第一章

第13話





シャララーという涼やかな音が止むと、私は閉じていた目を開けた。

そこは今までいたマンションではなく、異国の宮殿のようだった。


「ここが『エルハイゼン』か~」


私は周りを見回す。

三方が石壁に覆われた無機質な10畳ほどの部屋。

特にみる物はない。

部屋の扉を開けたら誰もいない。


「アリスティアラ。王様どっち?」


私の問いにアリスティアラはチャットで『右に進んで丁字路を左に。突き当たりの部屋に、他国の代表たちといますよ。扉の前に兵士がいます』と返事をしてくれた。


「分かった。見下してきたら遠慮なくぶっ潰す」


『ほどほどにして下さいね』と返されたのは私の『言葉の意味』を理解したからだろう。


それにしても廊下に誰もいないよ。

不用心だよなー。

そう呟きながら、大理石みたいな床をスニーカーで歩く。

今の私はポロシャツとジーンズというラフな姿。

もちろん着替えはアイテムボックスの中。

ドアをくぐって自室に戻って着替えてもいいし。


手ぶらなのは、「武器を隠し持ってる」と誤解されないためだ。

メニュー画面からアイテムボックスを開いて取り出すことも可能なんだけど、人は『見た目重視』だからね。

元の世界の異国では、身分証を内ポケットから取り出そうとしたら『拳銃を出そうとした』と誤解されて射殺された人もいたくらいだ。


勝手に誤解しといて殺されるなんてイヤじゃん。


そんなこと考えながら丁字路で左折する。

廊下の奥の部屋の大きな両開き扉に、牛頭馬頭ごずめずよろしくこちらにキツい視線を送って立っている兵士2人。


こういう威圧的なヤツが嫌いなんだよなー。


だいたいこの国は『聖なる乙女』を招く国だろ。

『異世界の服』を着てる私を『不審者』に位置付けて睨みつける前に、『召喚された』とか考えが及ばないのか?


『ごめんなさい』


いや。アリスティアラに怒ってるんじゃないからね。


そんなやりとりをしていたら、若い方が剣を抜きこちらに向けて「止まれ!曲者!ここをどこだと思ってる!」と怒鳴りつけやがった。


「剣を抜いたという事は殺されても文句はないんだよな。『ハンドくん』!」


私の声に反応した白手袋の『右手のハンドくん』が、剣を持った兵士の手首を掴んで後ろへ捻り剣を落としたあと、同じ白手袋の『左手のハンドくん』が兵士の頭を床に叩きつける。

鼻の軟骨と歯が折れた音が、静かな廊下に大きく響いた。

回復魔法があるんだから、痛い目にあわせても問題ないだろう。


隣の兵士は目の前で起きたことが理解出来ないらしく、茫然自失で固まっていた。

突然現れた一対の白い手袋が、若い兵士を一瞬で床に叩きつけたのだから。


ハンドくんたちはお互いでハイタッチしたあと、私の元へ戻って私ともハイタッチしてからバイバイして『魔法世界』へ戻っていった。



アリスティアラの話だと、ハンドくんは私がつくった『召喚生物』のようなものらしい。

映画からイメージしたため『魔法で創られた』のではなく『魔法で生まれた』存在らしい。

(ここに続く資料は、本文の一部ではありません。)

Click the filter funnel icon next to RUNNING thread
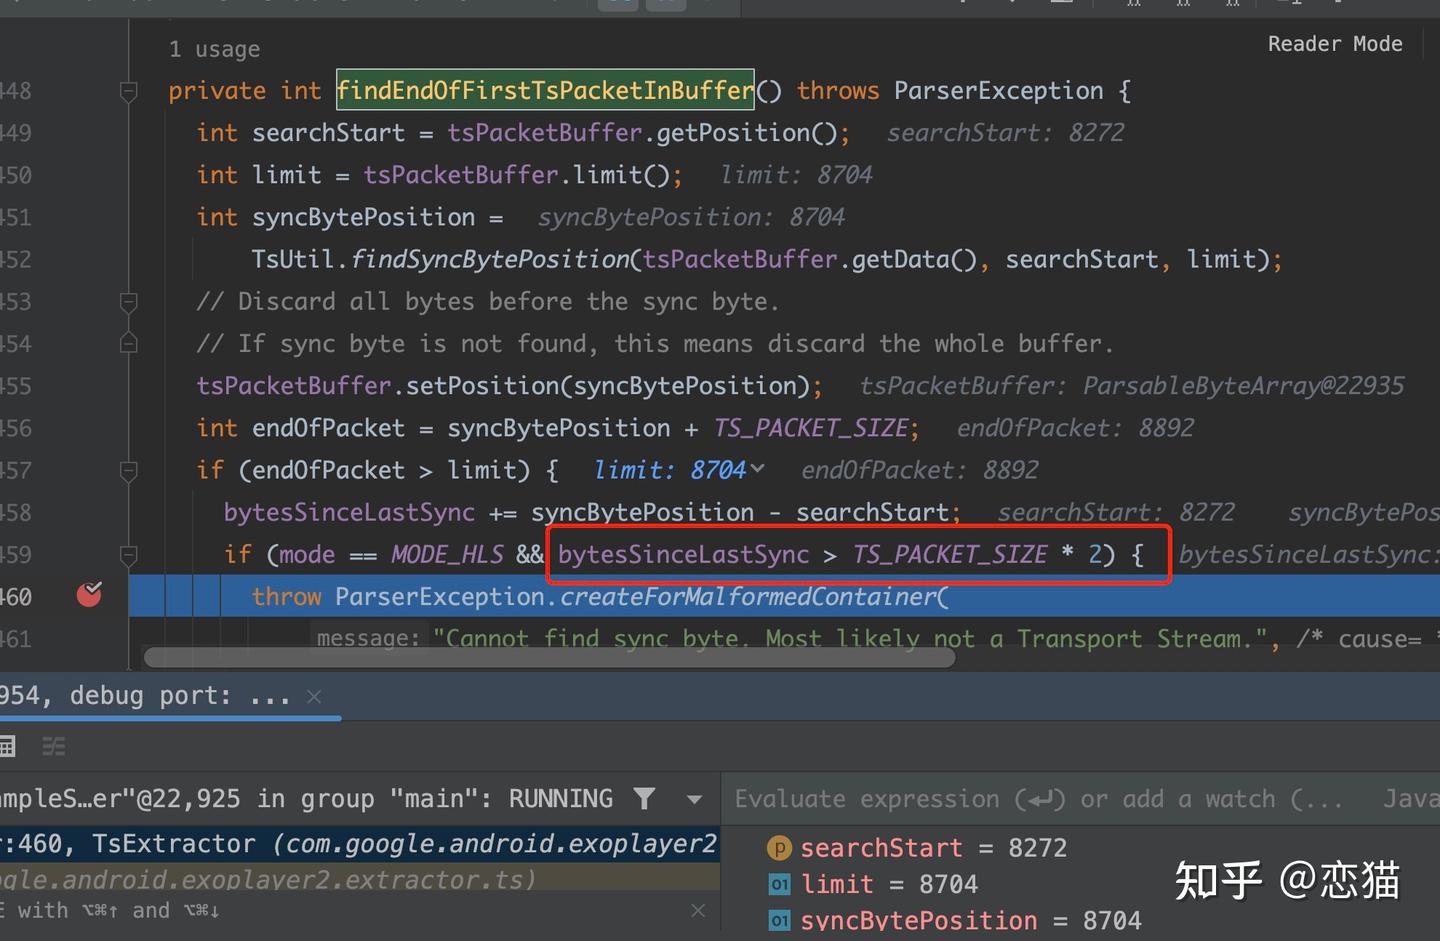1440x941 pixels. [644, 798]
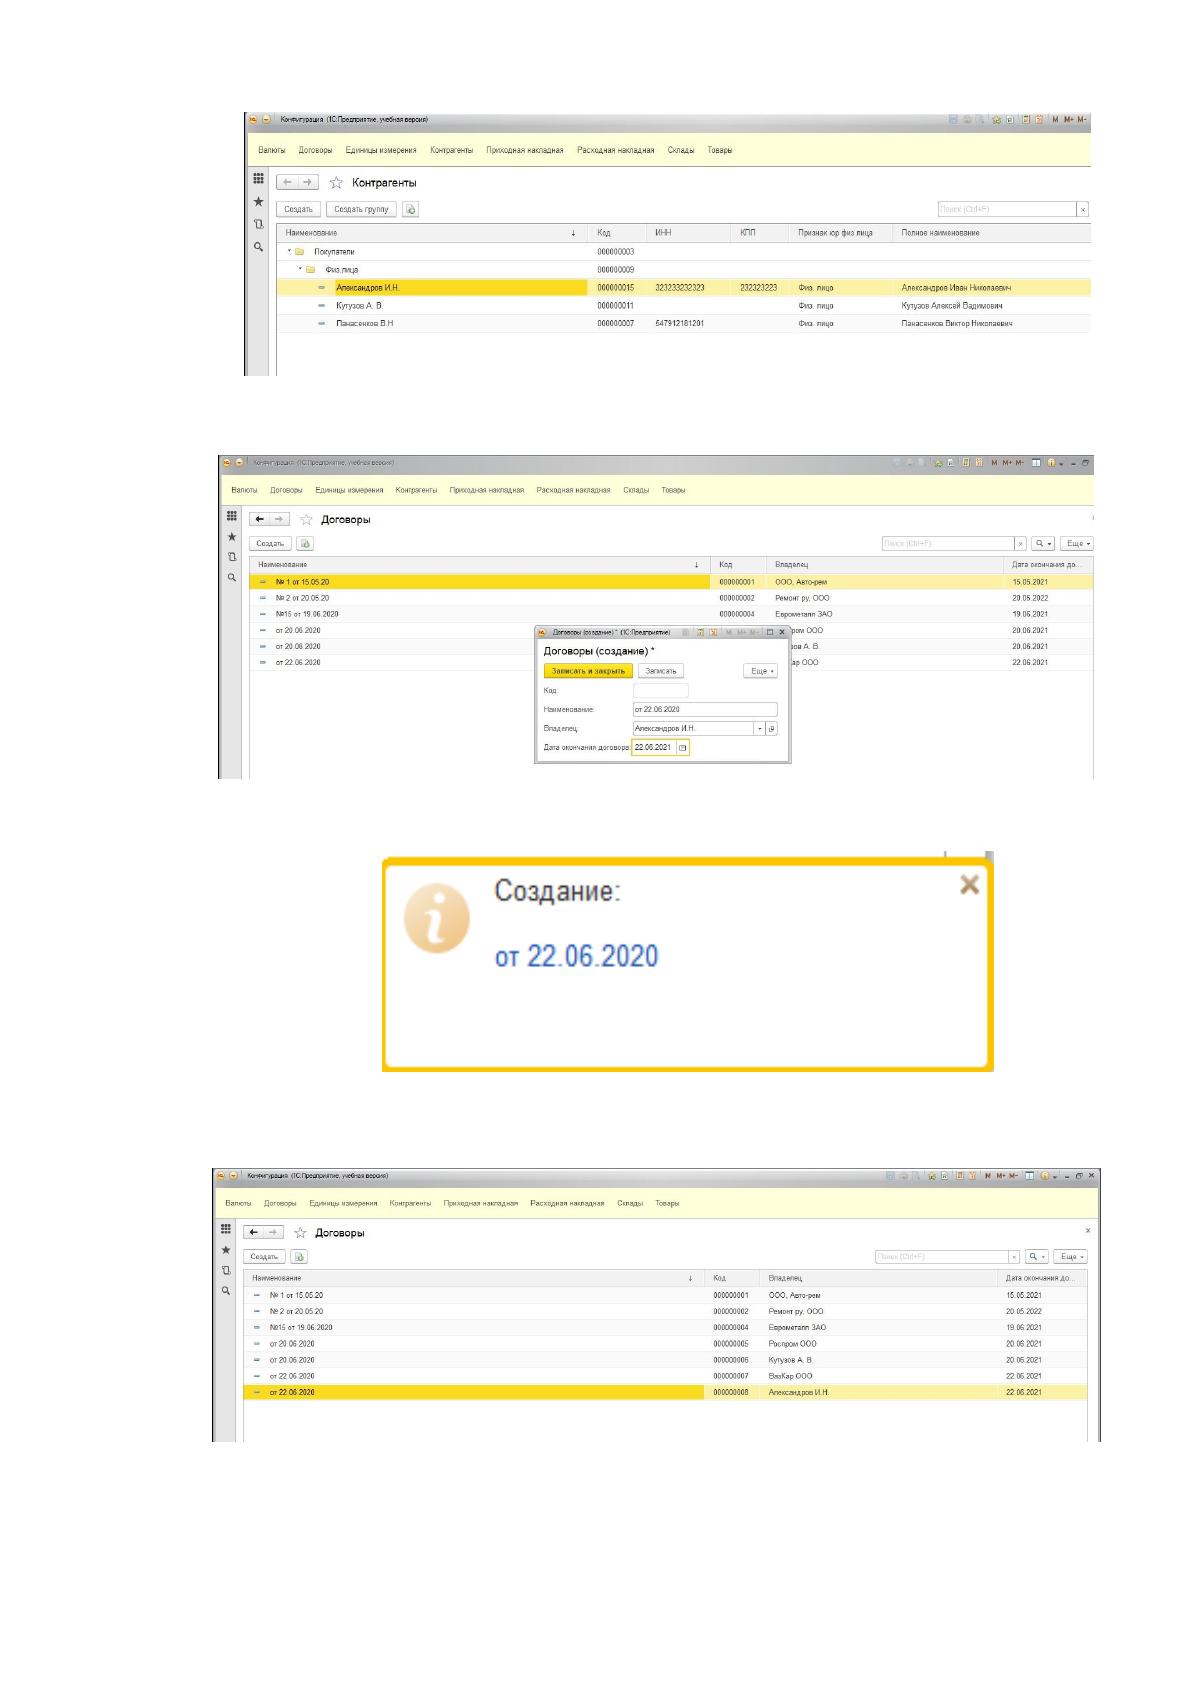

「じゃあネコとかイメージして魔法を使ったら『召喚生物』になる?」と聞いたら首肯された。


召喚生物を含む召喚獣たちは『魔法世界』に住んでおり、ハンドくんもそこにいて、仲間を増やしつつあるらしい。

『右手のハンドくん』が『左手のハンドくん』と一緒に現れて、『筆記』で説明されたときは本当に驚いた。

ハンドくんが書いたのは『日本語』だったから。

私が創ったため、私の母国語でやりとり出来るそうだ。

日本語でのやりとりが出来ることが嬉しかった。



え?驚く所が違うって?

だって魔法の存在しない世界に生まれ育った私にしてみれば、ここは『摩訶不思議』がまかり通る世界だよ?

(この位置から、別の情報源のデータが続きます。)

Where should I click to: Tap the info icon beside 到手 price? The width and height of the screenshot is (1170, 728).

何が起きても「そういう世界なんだな」って納得しちゃったんだ。


それに『私の部屋』でアリスティアラと話してるときに現れたんだよ。

「アリステイドの存在って、このマンションに入れないんじゃなかったっけ?」って言ったらアリスティアラも驚いていたけど、メニューからハンドくんたちを確認したら『召喚生物』となってたのを知って「創造主の貴女がいる場所ならどこでも現れる事が出来る」と教えてくれた。